==== Given records
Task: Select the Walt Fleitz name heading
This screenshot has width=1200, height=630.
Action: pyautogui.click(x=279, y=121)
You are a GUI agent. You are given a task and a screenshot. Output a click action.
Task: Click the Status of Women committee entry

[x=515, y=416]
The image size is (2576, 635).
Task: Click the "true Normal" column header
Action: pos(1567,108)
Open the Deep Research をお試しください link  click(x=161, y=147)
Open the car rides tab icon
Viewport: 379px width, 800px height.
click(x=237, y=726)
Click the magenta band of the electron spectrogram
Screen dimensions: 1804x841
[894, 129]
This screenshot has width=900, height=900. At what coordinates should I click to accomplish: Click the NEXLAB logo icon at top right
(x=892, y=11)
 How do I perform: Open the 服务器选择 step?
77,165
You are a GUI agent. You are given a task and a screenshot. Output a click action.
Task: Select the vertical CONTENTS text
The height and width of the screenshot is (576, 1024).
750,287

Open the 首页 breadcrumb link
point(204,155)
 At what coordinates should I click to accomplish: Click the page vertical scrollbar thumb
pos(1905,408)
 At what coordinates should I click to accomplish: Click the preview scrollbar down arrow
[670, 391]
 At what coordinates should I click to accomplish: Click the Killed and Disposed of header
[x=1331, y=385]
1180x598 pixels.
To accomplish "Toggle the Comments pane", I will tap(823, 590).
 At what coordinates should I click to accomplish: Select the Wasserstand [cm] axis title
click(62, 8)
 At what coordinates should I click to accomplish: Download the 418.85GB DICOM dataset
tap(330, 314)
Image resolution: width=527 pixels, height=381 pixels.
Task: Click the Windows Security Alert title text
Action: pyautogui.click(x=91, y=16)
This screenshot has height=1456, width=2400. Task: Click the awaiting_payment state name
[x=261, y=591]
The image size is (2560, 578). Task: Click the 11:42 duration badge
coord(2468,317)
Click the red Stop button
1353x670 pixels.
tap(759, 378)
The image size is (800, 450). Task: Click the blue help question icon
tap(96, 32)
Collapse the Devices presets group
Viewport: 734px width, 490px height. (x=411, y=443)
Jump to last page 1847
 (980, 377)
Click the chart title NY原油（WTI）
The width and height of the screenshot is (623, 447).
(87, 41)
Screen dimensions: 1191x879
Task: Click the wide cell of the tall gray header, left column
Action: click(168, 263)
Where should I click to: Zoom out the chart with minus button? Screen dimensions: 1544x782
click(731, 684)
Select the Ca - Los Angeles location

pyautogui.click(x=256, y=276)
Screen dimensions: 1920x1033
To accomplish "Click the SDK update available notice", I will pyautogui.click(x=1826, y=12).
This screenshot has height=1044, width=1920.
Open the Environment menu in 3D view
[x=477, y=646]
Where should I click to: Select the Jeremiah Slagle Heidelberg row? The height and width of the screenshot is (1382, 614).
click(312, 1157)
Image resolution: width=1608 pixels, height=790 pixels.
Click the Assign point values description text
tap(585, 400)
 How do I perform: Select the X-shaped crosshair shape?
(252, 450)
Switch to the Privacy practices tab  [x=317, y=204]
========
Work instructions :: Find every line above where the word "will" occurs, and copy that line.

Response ::
To accomplish "Toggle the Comments pane", I will tap(823, 590).
To accomplish "Click the SDK update available notice", I will pyautogui.click(x=1826, y=12).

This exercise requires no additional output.